Im Gebetshaus der Juden klärte uns Kathrin Ruth Lauppert-Scholz über die Geschichte der Synagoge auf, diese wurde nämlich bei den Novemberpogromen abgebrannt und dann viele Jahre später wieder neu auf dem Fundament der alten Synagoge aufgebaut.

Die Frau, die selbst Jüdin ist und beruflich über das Judentum und die Zusammenhänge der drei großen Religionen (Christentum, Judentum, Islam) berichtet, erzählte uns vom Leben eines Juden, welche Vorschriften es im Judentum gibt, wie eine Messe abgehalten wird und auch über die Vorurteile gegenüber Juden, die weit in die Geschichte zurückreichen.  Danach beantwortete sie noch alle unsere Fragen, bis wir zum Gedenkspaziergang durch Teile von Graz aufbrachen.

Geführt von einem Geschichtsexperten hwurden wir über die brutalen Zustände zur Zeit des Zweiten Weltkriegs aufgeklärt.
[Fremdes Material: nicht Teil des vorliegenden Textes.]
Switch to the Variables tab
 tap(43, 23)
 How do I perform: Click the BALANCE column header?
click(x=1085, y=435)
Wir lernten etwas über die Verfolgungen von Juden, geistig oder körperlich beeinträchtigten Menschen und Homosexuellen. Auf dem Gedenkspaziergang sahen wir sogenannte Pflastersteine. Das sind Gedenktafeln am Gehsteig, wo die Namen von jenen Personen oben stehen, die damals fliehen mussten, ermordet wurden, in Konzentrationslager gesperrt wurden oder deren Schicksal niemals geklärt wurde. Für sie wurden Tafeln errichtet, damit diese schreckliche Zeit nie in Vergessenheit gerät und an die Menschen, die zu Lebzeiten in den Augen vieler anderer nichts wert waren, gedacht wird. Der Spaziergang war faszinierend und zeigte uns, welches Glück wir haben, denn wir können unsere Meinung sagen ohne, dass wir auf öffentlicher Straße gedemütigt oder gar umgebracht werden und das haben wir teilweise den Menschen zu verdanken, die in der NS-Zeit ihr Leben verloren haben.
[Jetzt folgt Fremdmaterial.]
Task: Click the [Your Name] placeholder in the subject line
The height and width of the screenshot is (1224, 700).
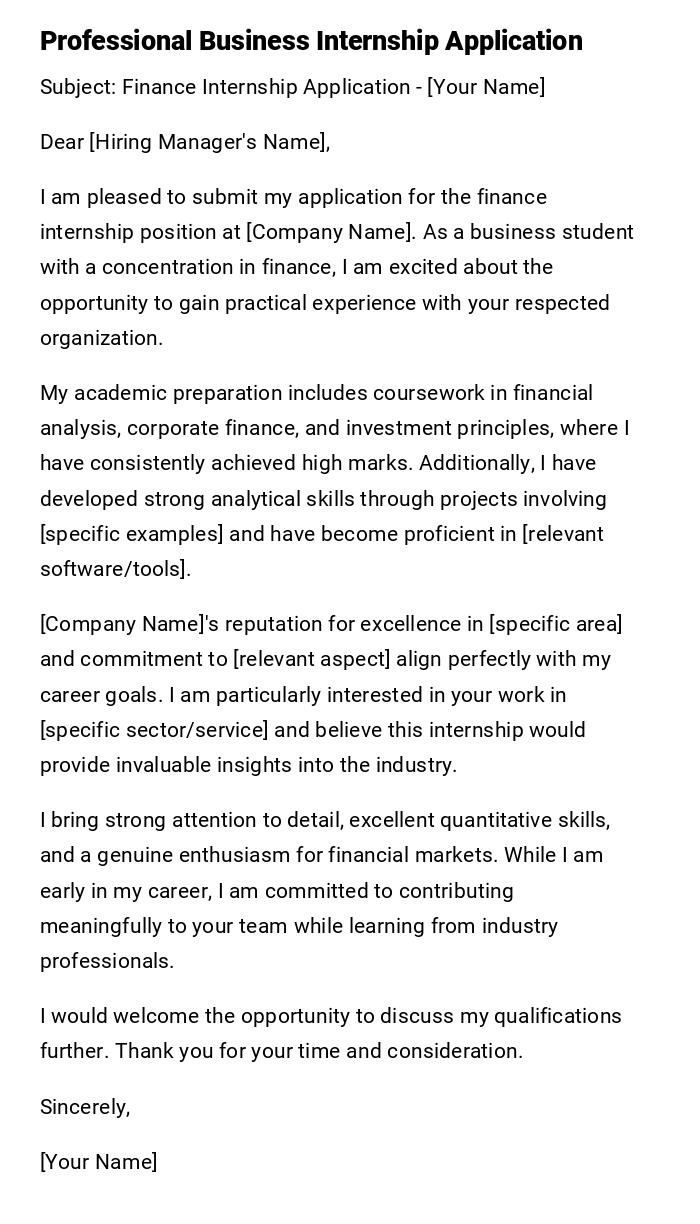Action: coord(486,87)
Nach einer lustigen Mittagspause am Grazer Hauptplatz fuhren wir weiter zur Moschee. Dort berichtete uns der Moslem Fikret Fazlic über die Versuche der Mitglieder der Grazer Moschee, sich zu integrieren und über die Traditionen des Islams. Wir durften den Gebetssaal besichtigen, wo uns der Koran vorgestellt und uns sogar vorgebetet wurde. Islamische Schüler halfen mit, aber auch andersgläubige Schüler arbeiten mit. Unsere Fragen, wie zum Beispiel über das Kopftuch und die Propheten, wurden beantwortet. Zum Abschluss sagte der Moslem, dass der Islam für ihn wie ein Leuchtturm sei, der egal was passiert immer da ist und ihm den Weg weise.

Der Spruch hat einigen von uns besonders gut gefallen, denn egal ob Christentum, Judentum, Islam, oder eine andere Religion – jede Glaubensrichtung ist wichtig für die Menschen, die an sie glauben und jede will den Frieden zwischen den Menschen.

Vielleicht können Ausflüge, wie unserer, dazu beitragen, dass die Menschen aus den verschiedenen Religionen sich besser kennenlernen und sich offener und mit weniger Vorurteilen begegnen.